• [Stated exercise 1] Decide whether each statement agrees with the market commentary below, answering yes or no and quoting the deciding words: (a) Bernstein reports that only 32% of the world's equity markets are beating the S&P 500 so far this year, in local currency; (b) the writer denies that the US dollar has had any role in shaping oil prices; (c) the CFTC put out an investigative report to confirm or disprove suspicions about speculation.
• [Stated exercise 2] Using the market commentary below, explain why some US public officials threatened to put restrictions on the capital markets.

• [Quoted passage]

━━━━━━━━━━━━━━━━

This is where we part from the doomsayers whom have made the decoupling-recoupling debate as a religion or as some form of abstractionism similar to “If you are not with me then you are against me.” Such rigidity makes us unconvinced.

Merrill Lynch’s Richard Bernstein (HT: Craig McCarty) notes that “only 32% of the world’s equity markets are outperforming the S&P 500 so far this year (in local currency). With that performance backdrop, an appreciating dollar could attract “momentum” capital to the US.”

In such a case where then is the recoupling? With 1/3 of the equity markets outperforming the US, how can we say the world financial markets will suffer a meltdown from a deep recession unless we factor in the OECD economies as representative of the whole?

Think of it another way, if oil and food prices will remain depressed over the interim wouldn’t we be seeing some reprieve to the headline inflation pressures of non-commodity export emerging market economies from which they may be allowed room for a recovery and possibly see a reacceleration of economic growth?

Besides, if Mr. Bernstein is right and a strong dollar could push up the US markets based on momentum or M&A (which is in my view signs of rotating inflation), will not the other tightly correlated benchmarks with that of the US also reflect a similar fate?

Commodity Prices Reflect Fundamentals Aside From Monetary Factors

Another, we find it puzzling how the logic of “commodities-will-decouple-but-emerging markets-won’t” will prevail. The cornerstone of such theme is US dollar-paper money oriented.

True, we agree that the US dollar has been an important variable in shaping oil or commodities prices. But again, the world doesn’t seem to operate in simple cause and effect clauses, see figure 2.


Figure 2: CFTC.com: Oil prices Also Reflect Fundamentals

Recently soaring oil prices got the goat of some US public officials who attributed this phenomenon to “speculative” forces. Since the politicians always react on popular issues, they threatened to slap restrictions on the capital markets in order to curb so-called “speculative forces”. Thus, the US Commodity Futures Trading Commission (CFTC) came up with an investigative report to validate or debunk such suspicions.

━━━━━━━━━━━━━━━━

(Rows of pointing data)
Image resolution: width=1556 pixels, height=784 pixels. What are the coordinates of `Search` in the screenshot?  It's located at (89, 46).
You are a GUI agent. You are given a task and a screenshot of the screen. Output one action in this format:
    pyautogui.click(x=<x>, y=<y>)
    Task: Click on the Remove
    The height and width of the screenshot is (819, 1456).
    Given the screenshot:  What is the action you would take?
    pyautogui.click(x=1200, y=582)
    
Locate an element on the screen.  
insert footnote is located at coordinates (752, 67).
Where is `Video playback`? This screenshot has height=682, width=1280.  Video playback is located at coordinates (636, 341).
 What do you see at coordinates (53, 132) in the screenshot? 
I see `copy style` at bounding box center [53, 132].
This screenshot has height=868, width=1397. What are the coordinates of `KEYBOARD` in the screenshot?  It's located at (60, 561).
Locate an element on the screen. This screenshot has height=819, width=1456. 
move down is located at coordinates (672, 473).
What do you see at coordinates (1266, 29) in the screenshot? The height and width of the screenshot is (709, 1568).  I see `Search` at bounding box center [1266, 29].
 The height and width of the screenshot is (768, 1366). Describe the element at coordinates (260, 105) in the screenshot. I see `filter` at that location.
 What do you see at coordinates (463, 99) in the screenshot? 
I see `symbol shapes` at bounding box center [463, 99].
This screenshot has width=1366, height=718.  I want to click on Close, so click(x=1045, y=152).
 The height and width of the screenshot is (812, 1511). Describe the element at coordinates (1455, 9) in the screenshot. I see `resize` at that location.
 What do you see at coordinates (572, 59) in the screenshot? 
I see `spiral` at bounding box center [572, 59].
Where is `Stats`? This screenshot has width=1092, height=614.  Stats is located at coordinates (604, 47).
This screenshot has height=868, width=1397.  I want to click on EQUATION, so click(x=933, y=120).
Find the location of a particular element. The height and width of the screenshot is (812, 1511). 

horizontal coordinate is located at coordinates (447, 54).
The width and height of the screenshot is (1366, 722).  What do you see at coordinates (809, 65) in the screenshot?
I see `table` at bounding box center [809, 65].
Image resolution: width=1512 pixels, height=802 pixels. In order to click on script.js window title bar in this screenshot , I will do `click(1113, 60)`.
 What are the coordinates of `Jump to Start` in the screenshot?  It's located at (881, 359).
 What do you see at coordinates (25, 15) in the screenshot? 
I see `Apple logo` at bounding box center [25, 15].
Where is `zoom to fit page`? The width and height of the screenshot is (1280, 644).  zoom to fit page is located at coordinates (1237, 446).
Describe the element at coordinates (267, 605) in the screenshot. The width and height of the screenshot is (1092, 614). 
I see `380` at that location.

━━━━━━━━━━━━━━━━

• [Complete response 1]
(a) Yes: "only 32% of the world’s equity markets are outperforming the S&P 500 so far this year (in local currency)"
(b) No: "True, we agree that the US dollar has been an important variable in shaping oil or commodities prices."
(c) Yes: "came up with an investigative report to validate or debunk such suspicions"

• [Complete response 2] They blamed soaring oil prices on "speculative" forces. Because politicians always react to popular issues, they threatened restrictions on the capital markets to curb those so-called speculative forces.